Cell cycle dysregulation, B cell receptor (BCR) signaling, and constitutive NFκB activation are key aberrations in the pathogenesis of mantle cell lymphoma (MCL) (Jain and Wang, 2022). BCR signaling is crucial for the proliferation, survival, and migration of lymphoma cells, with BTK, a non-receptor protein kinase, playing a pivotal role (Young and Staudt, 2013). Over the past decade, the development and approval of covalent BTK inhibitors (cBTKis) like ibrutinib, acalabrutinib, and zanubrutinib, as well as the non-covalent BTK inhibitor (ncBTKi) pirtobrutinib, have marked substantial progress of targeting BTK in MCL. However, effective treatments are still needed for patients with acquired or refractory resistance to these BTK inhibitors.

Resistance mechanisms to BTKis in MCL is not fully understood.
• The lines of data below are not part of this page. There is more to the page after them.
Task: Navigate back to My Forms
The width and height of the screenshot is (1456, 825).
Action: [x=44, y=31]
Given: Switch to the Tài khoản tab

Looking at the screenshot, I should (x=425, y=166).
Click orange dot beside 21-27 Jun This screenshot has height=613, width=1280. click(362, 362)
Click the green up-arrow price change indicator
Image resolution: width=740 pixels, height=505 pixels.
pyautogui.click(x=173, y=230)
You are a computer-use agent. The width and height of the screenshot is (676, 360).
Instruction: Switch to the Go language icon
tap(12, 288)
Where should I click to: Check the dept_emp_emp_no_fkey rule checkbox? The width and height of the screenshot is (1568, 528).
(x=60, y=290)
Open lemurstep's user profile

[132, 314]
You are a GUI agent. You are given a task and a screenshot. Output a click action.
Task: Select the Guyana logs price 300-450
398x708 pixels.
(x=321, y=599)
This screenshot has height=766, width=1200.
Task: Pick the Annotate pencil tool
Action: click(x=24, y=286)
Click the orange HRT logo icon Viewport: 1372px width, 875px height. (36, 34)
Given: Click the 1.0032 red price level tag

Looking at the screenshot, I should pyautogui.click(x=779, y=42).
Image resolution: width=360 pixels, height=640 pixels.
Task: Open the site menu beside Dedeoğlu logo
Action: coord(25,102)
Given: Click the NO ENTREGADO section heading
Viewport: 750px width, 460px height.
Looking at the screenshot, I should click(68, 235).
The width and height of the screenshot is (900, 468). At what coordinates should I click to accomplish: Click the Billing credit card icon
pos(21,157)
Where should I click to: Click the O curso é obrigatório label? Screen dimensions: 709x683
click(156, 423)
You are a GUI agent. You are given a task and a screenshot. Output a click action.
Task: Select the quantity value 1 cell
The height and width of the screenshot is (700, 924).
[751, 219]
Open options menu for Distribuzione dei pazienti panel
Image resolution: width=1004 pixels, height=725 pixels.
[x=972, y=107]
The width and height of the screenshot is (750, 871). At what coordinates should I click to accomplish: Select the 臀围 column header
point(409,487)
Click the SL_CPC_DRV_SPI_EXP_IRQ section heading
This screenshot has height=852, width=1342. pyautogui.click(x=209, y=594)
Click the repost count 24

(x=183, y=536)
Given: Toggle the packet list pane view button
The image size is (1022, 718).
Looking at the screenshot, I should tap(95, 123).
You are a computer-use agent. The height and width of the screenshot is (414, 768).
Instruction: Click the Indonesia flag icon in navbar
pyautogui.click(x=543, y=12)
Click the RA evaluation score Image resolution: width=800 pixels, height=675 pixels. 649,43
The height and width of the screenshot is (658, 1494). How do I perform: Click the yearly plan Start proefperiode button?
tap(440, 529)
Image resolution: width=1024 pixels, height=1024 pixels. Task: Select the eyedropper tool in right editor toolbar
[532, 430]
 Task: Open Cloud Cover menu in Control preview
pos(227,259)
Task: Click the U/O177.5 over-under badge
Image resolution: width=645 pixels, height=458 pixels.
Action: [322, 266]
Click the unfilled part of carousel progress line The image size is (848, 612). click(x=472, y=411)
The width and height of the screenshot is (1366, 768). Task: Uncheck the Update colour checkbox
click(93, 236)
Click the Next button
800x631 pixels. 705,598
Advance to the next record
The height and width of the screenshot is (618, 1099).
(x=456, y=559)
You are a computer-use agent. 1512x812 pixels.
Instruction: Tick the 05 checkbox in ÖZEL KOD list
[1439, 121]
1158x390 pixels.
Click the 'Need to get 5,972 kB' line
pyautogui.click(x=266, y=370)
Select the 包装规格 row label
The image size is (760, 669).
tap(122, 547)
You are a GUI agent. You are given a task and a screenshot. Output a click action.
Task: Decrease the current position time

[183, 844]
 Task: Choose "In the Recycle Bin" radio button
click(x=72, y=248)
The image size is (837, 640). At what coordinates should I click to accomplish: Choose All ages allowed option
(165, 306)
Unlike CLL/SLL, BTK mutations are less common in MCL. Whether BTK inhibitor resistant MCL cells still rely on BTK signaling remains to be determined. The 57.8% overall response rate of pirtobrutinib in MCL patients with prior cBTKi treatments suggests that most BTKi-pretreated patients still have BTK dependency (Wang et al., 2023), indicating the potential benefit of a different BTK inhibition strategy.

BGB-16673 is an orally available BTK-targeting chimeric degradation activation compound (CDAC). It is currently under investigation in two phase I studies (NCT05006716, NCT05294731), and has shown promising efficacy in patients with B-cell malignancies, including MCL (Seymour et al., 2023). Unlike BTK inhibitors which inhibit the kinase activity of BTK, BGB-16673 degrades the entire BTK protein. This comprehensive inhibition may address potential scaffold functions of BTK, as suggested by kinase-dead BTK mutations in BTKi-progressed patients (Montoya et al., 2024). Previous studies have shown that BGB-16673 can counteract BTK mutations from both c- and nc-BTK inhibitors, such as BTK-C481S, T474I, and L528W (Wang et al., 2023). Here, we investigated whether BGB-16673 has better efficacy in a BTKi partial-sensitive wildtype BTK expressing MCL model REC-1 and explored the underlying mechanisms through RNA-seq analysis of drug-treated tumors.

Results:

To evaluate the efficacy of BGB-16673, REC-1 cancer cells were implanted subcutaneously into NCG mice and treated with BGB-16673 at its clinically achievable dose 6 and 20 mg/kg. BGB-16673 effectively inhibited tumor growth at both doses, showing dose dependency. When compared with BTKis that have received accelerated approval for R/R MCL at their clinically relevant dose, BGB-16673 at both doses showed better efficacy.

To explore the underlying mechanisms of better efficacy, RNA-seq was performed on drug-treated tumors (n=4 per treatment). Principal component analysis (PCA) of the RNA-seq data revealed three distinct clusters, separating BGB-16673 from BTKis and vehicle groups, indicating a unique biological effect of BGB-16673. GO term enrichment analysis of the RNA-seq data showed that both BGB-16673 and BTKis inhibited gene expression related to cell cycle and BCR signaling pathways. However, BGB-16673 resulted in greater inhibition of cell-cycle-related genes, correlating with its superior efficacy in inhibiting cancer cell growth. Additionally, BGB-16673 more effectively inhibited NFκB targets and certain Bcl-2 family members. Given that multiple Bcl-2 inhibitors are also in development in MCL, and Bcl-2 family members contribute to the resistance of Bcl-2 inhibitor, this finding supports the rationale for combining BTK and Bcl-2 targeting compounds in MCL.

Conclusions:

BGB-16673 has better efficacy than BTK inhibitors in MCL model REC-1. The enhanced efficacy correlated with its deeper inhibition of cancer cell signaling pathways in tumor. Results also support the combination of BGB-16673 with Bcl-2 inhibitors in MCL. These discoveries highlight the potential of BGB-16673 in treating MCL patients.

Disclosures

No relevant conflicts of interest to declare.